**Excerpted passage:**
-- Opening Marker --
Rishi Sunak is “making things worse” when it comes to the UK economy, the senior Conservative MP David Davis has warned in a stinging attack on the chancellor.
The former cabinet minister said Mr Sunak and his Treasury team had “no strategy” to deal with the mounting cost of living crisis, following the heavily criticised Spring Statement.
“What you’re seeing is a spring statement driven by headlines. My view of the Treasury’s economic strategy is that there isn’t one,” Mr Davis told LBC.
The senior backbencher added: “The chancellor said ‘I can’t solve everything’. Actually, what the chancellor is doing is making things worse.”
Mr Davis said “quite a lot” of fellow Tory MPs felt the same way. “One wants to be polite to the chancellor … but the truth a lot of them will be getting problems pushing back from their own constituents [on the cost of living].”
The senior Tory said the extra government borrowing taken on during the Covid pandemic should be treated as a “war loan” – arguing that the chancellor should push the balancing of the books into the longer-term.
Mr Sunak is now “weighing up” a further rebate on council tax bills in a new multibillion-pound package after No 10 made clear its “panic” over the cost of living, the Sunday Times reported.
“We’ve already looked at this and concluded that council tax is the best way to do it,” a Treasury source told the newspaper. “You’ve got an existing mechanism … It would make sense to do it like that again.”
It comes as opposition parties claimed that a “swindle” means around 1.3 million eligible families may miss out on Mr Sunak’s previously-announced £150 council tax rebate.
They pointed to the Office for Budget Responsibility (OBR) prediction that 20 per cent of those who do not pay their council tax by direct debit will not take up the rebate – potentially saving the government £195m.
Local authorities have warned they have not been given an extra resources to deliver the rebate to those who don’t pay via direct debit – leading to fears that some of the poorest and most vulnerable will not receive the tax cut.
Liberal Democrat Leader Ed Davey said: “It is staggering that over one million families are set to miss out because of this Conservative government’s half-baked plans.”
He added: “Rishi Sunak must confirm that anyone that misses out on the rebate will get their £150 cheque in the post. No-one should go without the help they need because of this Conservative government’s incompetence.”
Boris Johnson and his team are said to be “panicking” about the impact of the rising food and energy bills ahead of the May local elections.
-- Closing Marker --
**Exercise tasks:**
1 > Answer from the article on David Davis's criticism of Rishi Sunak:
(a) On which broadcaster did Davis make his remarks?
(b) What share of those who do not pay council tax by direct debit does the OBR predict will not take up the rebate?
(c) Which elections are Boris Johnson and his team said to be worried about?
2 > Pick up the article on David Davis's criticism of Rishi Sunak after its final sentence and continue it.
The rows after this point play no part in the work on the article.

**Extracted data:**
-- Opening Marker --
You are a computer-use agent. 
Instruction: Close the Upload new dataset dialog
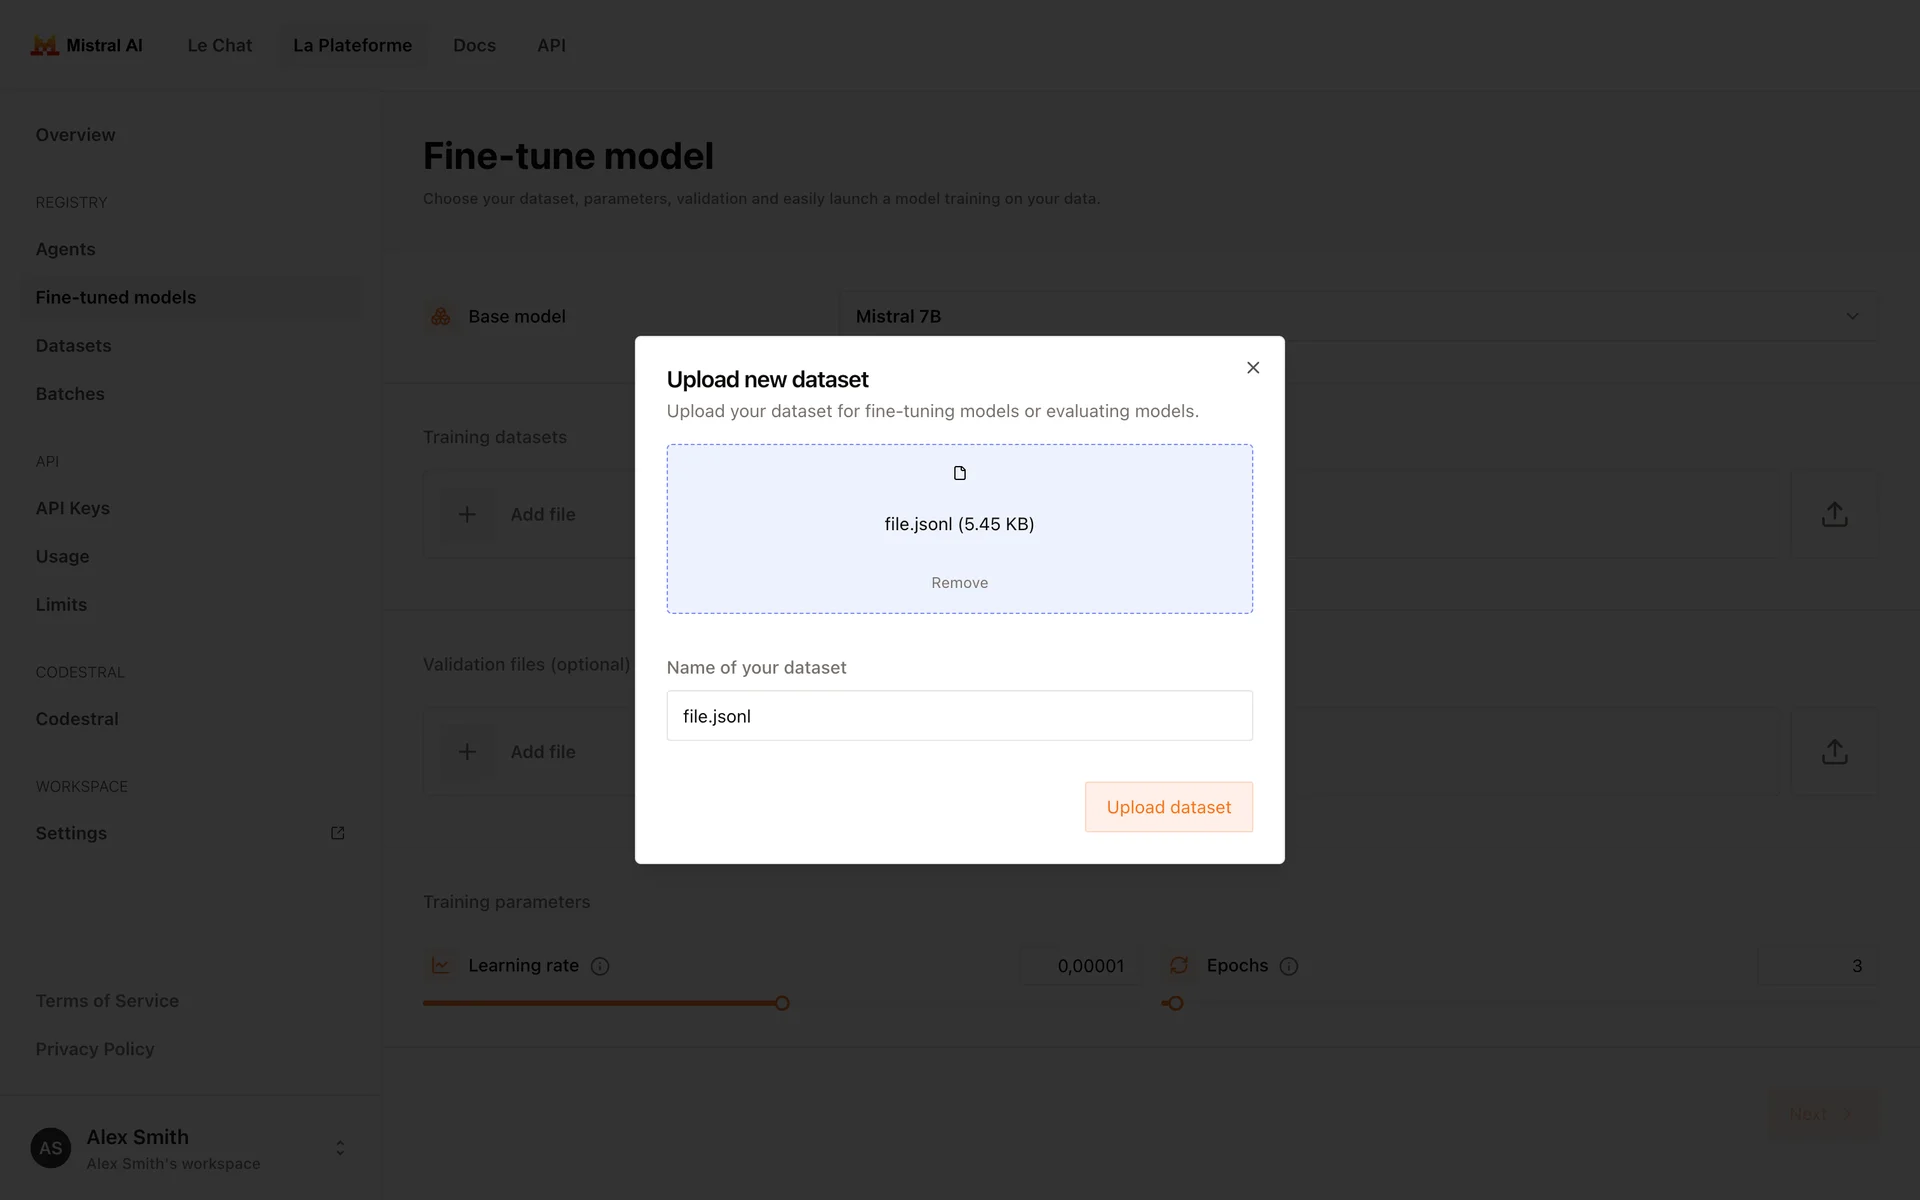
-- Closing Marker --
-- Opening Marker --
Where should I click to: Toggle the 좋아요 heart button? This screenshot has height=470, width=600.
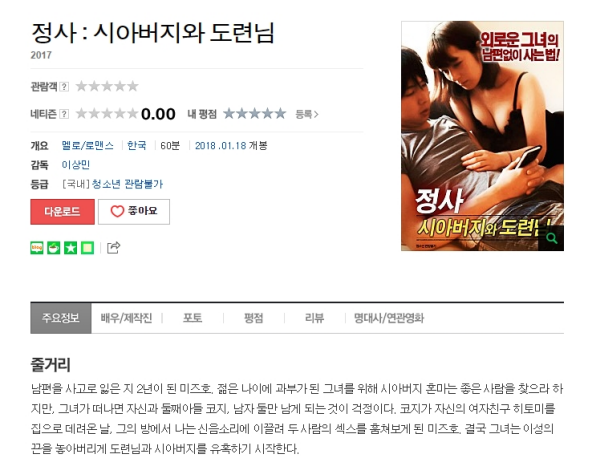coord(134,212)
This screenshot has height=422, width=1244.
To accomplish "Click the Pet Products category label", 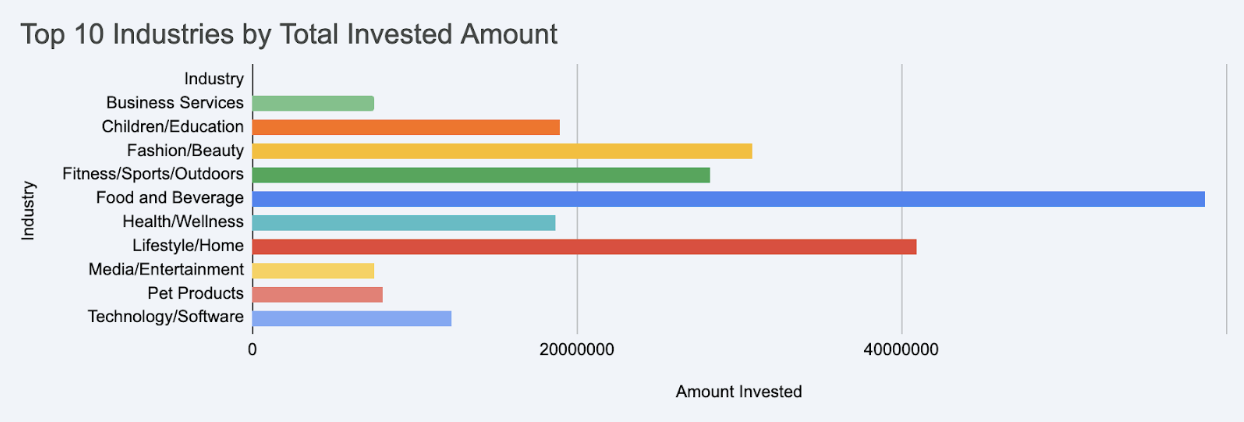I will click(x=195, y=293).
-- Closing Marker --
**Answers per task:**
1 >
(a) LBC
(b) 20 per cent
(c) The May local elections

2 >
Downing Street special advisers have reportedly been shown private polling showing that the cost of living is now the number one public concern for the British public – surpassing the NHS and healthcare.
Vicky Pryce, former head of the Government Economic Service, said there was now “huge tension” between No 10 and the Treasury.
She told LBC that despite calls to provide more help, the chancellor “would like to be seen as someone that brings the finances back to some sort of normality”.
Meanwhile, Labour branded the chancellor “Mr Tax” on Sunday, accusing him of “acting in his own interest” rather than those of the British people.
New Labour analysis of the Office of Budget Responsibility figures found that the average households would be hit with rises of £3,000 by 2026/27.
Shadow work and pensions secretary Jon Ashworth gave him the nickname while warning that pensioners have been “cutting back on hot meals” and “forgoing hot showers” as they cannot afford the cost.
Mr Ashworth told Sophy Ridge On Sunday on Sky News: “Rishi Sunak absolutely had more room for manoeuvre in this spring statement and mini budget, but rather than acting in the interests of the British people, he was playing games.
“He was acting in his own interest because he thinks by offering an income tax cut in two years that’ll help him politically with Conservative MPs if there’s a leadership contest or that’ll fit the Tory election grid.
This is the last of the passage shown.